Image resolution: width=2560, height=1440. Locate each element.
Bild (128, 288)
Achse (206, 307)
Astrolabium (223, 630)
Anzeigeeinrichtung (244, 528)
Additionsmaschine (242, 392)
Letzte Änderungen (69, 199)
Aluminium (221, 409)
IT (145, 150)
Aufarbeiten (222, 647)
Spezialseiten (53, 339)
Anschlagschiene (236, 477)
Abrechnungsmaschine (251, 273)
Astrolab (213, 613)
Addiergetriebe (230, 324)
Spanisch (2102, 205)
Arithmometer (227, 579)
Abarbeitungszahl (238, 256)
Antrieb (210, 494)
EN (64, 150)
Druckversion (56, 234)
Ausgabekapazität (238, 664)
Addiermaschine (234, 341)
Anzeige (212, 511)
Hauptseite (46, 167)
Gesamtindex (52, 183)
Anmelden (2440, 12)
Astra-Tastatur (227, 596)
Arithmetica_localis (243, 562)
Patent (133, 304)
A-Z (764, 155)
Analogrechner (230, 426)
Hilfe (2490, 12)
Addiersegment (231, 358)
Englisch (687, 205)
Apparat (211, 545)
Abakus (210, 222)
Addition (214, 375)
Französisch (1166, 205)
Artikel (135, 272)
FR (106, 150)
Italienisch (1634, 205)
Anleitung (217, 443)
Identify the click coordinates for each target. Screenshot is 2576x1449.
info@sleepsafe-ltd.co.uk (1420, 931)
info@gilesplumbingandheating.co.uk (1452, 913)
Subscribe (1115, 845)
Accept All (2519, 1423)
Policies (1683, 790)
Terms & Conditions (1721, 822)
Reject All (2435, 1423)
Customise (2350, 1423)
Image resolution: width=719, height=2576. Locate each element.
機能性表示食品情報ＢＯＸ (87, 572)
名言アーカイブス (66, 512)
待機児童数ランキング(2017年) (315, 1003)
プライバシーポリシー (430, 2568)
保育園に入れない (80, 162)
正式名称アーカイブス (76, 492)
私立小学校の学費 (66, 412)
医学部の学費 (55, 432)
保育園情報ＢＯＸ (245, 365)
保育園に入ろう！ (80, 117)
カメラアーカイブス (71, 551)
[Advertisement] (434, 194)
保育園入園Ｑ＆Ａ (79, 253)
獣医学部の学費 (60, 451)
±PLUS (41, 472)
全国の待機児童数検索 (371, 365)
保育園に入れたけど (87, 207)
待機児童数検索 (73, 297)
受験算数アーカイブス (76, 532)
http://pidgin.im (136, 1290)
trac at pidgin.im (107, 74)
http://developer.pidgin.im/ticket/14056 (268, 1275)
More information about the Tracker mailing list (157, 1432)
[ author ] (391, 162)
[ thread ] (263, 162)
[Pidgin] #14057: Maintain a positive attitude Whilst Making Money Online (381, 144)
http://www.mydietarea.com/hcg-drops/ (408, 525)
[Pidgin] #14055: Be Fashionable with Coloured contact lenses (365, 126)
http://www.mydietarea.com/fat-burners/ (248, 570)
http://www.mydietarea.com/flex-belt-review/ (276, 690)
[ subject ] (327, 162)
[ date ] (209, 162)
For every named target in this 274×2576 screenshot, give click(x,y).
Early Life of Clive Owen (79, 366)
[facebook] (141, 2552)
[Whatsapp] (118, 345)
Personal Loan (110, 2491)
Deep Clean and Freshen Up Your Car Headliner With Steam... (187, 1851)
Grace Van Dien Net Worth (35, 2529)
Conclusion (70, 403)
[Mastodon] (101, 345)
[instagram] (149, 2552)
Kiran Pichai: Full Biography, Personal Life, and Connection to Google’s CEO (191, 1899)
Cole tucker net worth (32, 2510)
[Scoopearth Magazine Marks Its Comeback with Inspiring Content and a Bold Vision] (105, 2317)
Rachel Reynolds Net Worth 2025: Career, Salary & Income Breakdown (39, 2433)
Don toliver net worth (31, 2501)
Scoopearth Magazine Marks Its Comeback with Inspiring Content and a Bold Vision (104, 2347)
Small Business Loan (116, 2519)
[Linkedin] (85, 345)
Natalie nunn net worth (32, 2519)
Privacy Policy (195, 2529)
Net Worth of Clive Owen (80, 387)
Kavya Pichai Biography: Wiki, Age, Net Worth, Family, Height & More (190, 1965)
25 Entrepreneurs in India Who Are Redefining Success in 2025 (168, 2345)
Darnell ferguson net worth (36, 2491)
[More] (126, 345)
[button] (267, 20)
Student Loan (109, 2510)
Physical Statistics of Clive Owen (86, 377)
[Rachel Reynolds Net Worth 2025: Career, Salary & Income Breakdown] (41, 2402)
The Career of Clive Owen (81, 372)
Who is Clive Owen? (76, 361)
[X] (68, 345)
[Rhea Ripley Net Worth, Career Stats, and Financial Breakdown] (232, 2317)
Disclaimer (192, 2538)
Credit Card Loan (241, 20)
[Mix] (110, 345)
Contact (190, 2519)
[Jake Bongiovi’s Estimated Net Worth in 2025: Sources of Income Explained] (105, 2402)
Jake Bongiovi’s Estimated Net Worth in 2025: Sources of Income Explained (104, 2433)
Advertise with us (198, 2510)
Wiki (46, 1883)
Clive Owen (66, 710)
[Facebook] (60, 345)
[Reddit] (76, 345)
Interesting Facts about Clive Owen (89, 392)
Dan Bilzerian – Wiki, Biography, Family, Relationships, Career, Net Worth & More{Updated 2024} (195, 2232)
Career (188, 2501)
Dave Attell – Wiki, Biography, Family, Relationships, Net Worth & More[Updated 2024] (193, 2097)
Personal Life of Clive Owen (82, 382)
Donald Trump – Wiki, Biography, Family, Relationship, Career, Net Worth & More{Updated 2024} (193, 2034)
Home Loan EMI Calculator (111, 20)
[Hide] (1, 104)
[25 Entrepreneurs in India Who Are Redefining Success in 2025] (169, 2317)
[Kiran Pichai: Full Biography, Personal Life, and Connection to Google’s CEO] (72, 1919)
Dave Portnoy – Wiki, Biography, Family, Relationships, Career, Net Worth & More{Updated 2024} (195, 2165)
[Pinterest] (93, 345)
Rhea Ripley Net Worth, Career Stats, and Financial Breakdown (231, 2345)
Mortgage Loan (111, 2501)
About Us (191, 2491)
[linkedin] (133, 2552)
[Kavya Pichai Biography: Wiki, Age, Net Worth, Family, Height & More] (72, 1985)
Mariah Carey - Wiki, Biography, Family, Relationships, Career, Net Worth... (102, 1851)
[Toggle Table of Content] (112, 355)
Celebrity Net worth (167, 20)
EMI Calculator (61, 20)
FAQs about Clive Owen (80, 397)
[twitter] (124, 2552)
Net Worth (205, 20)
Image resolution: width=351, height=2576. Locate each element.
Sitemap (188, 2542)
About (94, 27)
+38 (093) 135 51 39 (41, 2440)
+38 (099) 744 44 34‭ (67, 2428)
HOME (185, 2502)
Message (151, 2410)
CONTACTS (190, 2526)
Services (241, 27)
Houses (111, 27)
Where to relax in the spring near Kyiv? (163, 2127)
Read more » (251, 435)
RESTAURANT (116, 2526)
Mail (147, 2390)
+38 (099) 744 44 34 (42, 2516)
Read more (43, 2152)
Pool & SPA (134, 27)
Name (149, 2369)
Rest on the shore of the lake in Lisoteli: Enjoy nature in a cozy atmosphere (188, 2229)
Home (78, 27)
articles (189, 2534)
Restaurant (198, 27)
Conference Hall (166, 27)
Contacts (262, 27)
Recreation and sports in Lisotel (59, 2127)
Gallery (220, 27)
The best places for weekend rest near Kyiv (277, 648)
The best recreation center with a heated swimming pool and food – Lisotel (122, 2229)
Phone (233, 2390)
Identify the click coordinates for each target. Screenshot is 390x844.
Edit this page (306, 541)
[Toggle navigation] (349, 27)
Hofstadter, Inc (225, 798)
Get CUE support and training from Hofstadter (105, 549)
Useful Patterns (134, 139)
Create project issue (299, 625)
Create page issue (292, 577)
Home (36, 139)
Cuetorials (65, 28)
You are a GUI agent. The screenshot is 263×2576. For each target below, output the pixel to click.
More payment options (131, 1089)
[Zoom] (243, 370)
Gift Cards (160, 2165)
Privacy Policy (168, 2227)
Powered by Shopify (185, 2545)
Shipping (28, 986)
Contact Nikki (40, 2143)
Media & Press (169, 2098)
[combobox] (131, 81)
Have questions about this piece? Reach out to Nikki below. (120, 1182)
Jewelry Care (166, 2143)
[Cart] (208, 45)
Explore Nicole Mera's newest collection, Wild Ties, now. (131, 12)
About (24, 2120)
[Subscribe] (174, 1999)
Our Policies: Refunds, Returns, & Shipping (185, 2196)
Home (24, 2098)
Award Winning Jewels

# # # # #

Among the entries above, locate the lines containing "カメラアーカイブス (71, 551)" and "http://developer.pidgin.im/ticket/14056 (268, 1275)", and transcribe exactly those two lines and all lines between.

TASK RESULT:
カメラアーカイブス (71, 551)
[Advertisement] (434, 194)
保育園入園Ｑ＆Ａ (79, 253)
獣医学部の学費 (60, 451)
±PLUS (41, 472)
全国の待機児童数検索 (371, 365)
保育園に入れたけど (87, 207)
待機児童数検索 (73, 297)
受験算数アーカイブス (76, 532)
http://pidgin.im (136, 1290)
trac at pidgin.im (107, 74)
http://developer.pidgin.im/ticket/14056 (268, 1275)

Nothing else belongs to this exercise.